— Start Data for the task —
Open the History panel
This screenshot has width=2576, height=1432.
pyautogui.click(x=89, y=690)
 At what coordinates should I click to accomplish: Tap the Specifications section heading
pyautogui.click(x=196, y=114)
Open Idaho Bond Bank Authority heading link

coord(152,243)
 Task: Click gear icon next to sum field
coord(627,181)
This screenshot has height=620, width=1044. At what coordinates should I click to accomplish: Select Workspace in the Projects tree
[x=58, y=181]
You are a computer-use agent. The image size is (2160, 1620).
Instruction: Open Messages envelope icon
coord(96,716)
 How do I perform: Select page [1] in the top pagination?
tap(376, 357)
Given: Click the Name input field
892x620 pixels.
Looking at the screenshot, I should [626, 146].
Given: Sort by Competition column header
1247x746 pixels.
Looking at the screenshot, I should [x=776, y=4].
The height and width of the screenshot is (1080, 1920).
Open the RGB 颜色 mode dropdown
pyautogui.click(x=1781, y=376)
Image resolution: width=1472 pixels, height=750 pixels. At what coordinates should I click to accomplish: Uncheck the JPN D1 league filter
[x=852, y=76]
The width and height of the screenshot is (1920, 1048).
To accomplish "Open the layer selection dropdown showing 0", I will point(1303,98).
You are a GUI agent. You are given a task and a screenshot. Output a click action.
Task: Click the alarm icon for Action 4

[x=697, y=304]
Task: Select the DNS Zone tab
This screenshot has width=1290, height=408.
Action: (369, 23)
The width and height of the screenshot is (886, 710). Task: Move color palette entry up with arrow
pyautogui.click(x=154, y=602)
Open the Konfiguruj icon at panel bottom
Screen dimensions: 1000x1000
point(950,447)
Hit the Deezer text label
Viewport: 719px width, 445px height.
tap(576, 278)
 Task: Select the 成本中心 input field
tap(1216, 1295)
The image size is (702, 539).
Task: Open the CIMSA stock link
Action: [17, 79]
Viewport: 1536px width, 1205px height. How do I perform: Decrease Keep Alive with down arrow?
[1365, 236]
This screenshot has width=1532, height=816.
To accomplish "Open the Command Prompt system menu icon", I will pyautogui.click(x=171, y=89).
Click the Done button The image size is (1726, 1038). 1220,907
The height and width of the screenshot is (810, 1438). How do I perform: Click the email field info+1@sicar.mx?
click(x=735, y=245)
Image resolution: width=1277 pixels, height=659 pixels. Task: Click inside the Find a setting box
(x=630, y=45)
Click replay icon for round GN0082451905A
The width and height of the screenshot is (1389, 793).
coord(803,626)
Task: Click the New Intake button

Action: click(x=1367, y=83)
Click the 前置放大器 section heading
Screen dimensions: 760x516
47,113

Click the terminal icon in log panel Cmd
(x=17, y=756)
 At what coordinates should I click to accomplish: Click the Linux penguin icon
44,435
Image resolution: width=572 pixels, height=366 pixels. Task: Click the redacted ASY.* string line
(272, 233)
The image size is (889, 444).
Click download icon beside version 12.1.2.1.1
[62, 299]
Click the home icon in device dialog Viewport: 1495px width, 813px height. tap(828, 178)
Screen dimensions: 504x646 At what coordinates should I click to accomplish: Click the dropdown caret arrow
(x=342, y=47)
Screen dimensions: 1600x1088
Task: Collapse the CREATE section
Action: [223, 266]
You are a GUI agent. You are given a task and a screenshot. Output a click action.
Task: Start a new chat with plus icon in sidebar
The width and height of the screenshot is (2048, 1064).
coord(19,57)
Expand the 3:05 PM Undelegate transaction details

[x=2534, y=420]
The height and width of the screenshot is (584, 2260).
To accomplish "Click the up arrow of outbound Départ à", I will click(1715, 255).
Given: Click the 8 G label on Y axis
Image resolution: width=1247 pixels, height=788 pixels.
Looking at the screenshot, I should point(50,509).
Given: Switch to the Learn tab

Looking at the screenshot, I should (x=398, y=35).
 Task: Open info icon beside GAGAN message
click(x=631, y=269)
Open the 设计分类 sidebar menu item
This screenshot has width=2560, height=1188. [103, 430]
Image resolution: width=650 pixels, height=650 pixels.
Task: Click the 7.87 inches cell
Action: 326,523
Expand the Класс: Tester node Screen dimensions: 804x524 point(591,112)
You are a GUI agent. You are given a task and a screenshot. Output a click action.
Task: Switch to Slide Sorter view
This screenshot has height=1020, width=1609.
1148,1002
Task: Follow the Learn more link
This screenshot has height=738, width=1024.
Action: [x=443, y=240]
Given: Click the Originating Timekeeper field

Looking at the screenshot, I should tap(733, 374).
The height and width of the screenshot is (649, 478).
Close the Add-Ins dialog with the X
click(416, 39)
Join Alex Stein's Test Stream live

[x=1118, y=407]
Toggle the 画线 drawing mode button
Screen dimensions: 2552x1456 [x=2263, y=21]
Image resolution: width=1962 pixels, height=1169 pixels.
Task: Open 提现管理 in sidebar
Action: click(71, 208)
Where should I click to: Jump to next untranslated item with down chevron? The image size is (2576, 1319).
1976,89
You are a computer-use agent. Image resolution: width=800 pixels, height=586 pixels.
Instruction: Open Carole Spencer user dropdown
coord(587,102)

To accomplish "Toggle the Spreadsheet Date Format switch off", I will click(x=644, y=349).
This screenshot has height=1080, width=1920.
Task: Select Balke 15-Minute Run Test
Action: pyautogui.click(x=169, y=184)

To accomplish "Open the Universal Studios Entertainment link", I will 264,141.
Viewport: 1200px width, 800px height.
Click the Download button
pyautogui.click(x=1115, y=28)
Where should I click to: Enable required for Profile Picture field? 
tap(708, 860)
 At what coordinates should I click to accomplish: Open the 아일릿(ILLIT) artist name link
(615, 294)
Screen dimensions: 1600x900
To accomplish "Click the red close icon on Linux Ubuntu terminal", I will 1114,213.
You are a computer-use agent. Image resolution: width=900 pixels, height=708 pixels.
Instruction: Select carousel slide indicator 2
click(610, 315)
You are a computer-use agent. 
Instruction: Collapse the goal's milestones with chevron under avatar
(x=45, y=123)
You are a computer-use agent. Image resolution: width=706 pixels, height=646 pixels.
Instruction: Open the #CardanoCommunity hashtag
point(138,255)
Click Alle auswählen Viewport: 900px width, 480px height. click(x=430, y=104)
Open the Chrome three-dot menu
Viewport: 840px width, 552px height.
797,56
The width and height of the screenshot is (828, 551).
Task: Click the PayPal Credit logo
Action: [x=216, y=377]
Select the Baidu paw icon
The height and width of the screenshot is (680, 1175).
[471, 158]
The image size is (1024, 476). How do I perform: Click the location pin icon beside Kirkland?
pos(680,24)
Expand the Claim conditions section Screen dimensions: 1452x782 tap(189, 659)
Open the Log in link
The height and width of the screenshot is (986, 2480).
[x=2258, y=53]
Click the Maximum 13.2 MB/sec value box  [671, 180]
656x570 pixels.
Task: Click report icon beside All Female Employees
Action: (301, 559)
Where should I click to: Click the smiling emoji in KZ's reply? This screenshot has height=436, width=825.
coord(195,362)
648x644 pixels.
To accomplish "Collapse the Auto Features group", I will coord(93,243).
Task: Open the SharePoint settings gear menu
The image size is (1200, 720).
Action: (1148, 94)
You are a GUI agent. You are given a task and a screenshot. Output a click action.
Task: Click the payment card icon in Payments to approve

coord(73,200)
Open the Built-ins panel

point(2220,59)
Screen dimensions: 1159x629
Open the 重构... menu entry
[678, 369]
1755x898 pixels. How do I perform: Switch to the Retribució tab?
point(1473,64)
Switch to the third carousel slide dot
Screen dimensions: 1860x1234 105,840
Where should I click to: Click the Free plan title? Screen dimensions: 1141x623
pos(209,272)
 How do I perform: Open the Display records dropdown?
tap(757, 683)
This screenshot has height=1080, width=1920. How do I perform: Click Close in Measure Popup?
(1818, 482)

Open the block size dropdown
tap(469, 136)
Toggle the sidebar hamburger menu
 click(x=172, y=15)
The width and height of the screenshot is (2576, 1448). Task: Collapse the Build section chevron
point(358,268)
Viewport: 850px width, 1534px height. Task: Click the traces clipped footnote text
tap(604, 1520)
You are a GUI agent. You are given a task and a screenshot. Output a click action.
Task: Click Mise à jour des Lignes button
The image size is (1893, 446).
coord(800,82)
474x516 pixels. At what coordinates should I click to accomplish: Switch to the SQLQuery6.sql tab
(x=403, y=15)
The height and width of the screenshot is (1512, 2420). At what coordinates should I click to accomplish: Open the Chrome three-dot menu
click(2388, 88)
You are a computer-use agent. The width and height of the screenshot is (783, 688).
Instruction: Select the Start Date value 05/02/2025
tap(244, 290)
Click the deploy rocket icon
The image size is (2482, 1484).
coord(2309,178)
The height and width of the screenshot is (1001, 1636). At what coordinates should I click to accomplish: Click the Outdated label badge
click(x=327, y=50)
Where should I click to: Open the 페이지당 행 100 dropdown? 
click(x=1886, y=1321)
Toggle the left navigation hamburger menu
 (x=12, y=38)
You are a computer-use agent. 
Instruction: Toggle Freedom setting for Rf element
— End Data for the task —
Reproduce the items word for word, from the line containing "474x516 pixels. At" through the last line of the items.

> **Answer for the task**:
474x516 pixels. At what coordinates should I click to accomplish: Switch to the SQLQuery6.sql tab
(x=403, y=15)
The height and width of the screenshot is (1512, 2420). At what coordinates should I click to accomplish: Open the Chrome three-dot menu
click(2388, 88)
You are a computer-use agent. The width and height of the screenshot is (783, 688).
Instruction: Select the Start Date value 05/02/2025
tap(244, 290)
Click the deploy rocket icon
The image size is (2482, 1484).
coord(2309,178)
The height and width of the screenshot is (1001, 1636). At what coordinates should I click to accomplish: Click the Outdated label badge
click(x=327, y=50)
Where should I click to: Open the 페이지당 행 100 dropdown? 
click(x=1886, y=1321)
Toggle the left navigation hamburger menu
 (x=12, y=38)
You are a computer-use agent. 
Instruction: Toggle Freedom setting for Rf element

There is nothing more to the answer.